病院に勤めていた時に、優秀な先輩たちが妊娠を機にやめていく姿を見て、もったいないと言うか後輩として『ホントに困る、お願いだから辞めないで!』という気持ちが強かったんです。小児科って教科書に載ってないような症例もたくさんあるでしょう?頼りにしていた先輩たちが辞めていくのは本当に心細くて。どんな形でもいいから残って欲しいって思ってましたね。」

 

しかし当時(約10年前)は夜勤免除の制度もなく、仮に日勤だけとしても時間通りに終わらないことも多く、保育園に子どもを預けながら病棟勤務を続けることはかなり困難だったそう。

 

それで『無いなら作っちゃえ!』と?

 

「はい(笑)。ちょうど自分の子も生まれたので、うちで預かって一緒に育てればいいじゃん!ってスタートしました。」

 

 

また小児科を退院していく子ども達を預けられる一時保育の場がないという実態も末永さんの背中を押したとか。

 

「せっかく症状が安定して退院できたのに、障害があったり医療的ケアが必要だとどこも預かってくれないんですよ。

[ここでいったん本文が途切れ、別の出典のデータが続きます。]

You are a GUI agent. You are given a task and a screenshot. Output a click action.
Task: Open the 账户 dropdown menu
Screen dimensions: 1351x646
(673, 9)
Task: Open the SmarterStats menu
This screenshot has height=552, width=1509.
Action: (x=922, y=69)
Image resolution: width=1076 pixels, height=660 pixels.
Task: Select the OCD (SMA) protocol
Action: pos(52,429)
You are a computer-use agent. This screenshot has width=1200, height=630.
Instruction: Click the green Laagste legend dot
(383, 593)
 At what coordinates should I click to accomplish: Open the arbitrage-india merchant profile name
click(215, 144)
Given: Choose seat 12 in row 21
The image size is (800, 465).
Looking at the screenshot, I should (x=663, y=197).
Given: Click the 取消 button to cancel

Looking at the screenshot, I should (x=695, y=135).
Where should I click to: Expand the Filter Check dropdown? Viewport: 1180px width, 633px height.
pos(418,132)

療育園など障害のある子専用の施設はあっても、そこは母児同伴が原則で。結局、お母さんは子どもにつきっきりで、気の休まる時間が無いんです。『おばあちゃんだって何かあったら怖いと言って預かってくれない』って親御さん同士が話してるのを耳にしたことがあって。それも自分でやろうと思ったきっかけのひとつですね。」

 

病気や障害の有無に関わらず一緒に育てる環境を。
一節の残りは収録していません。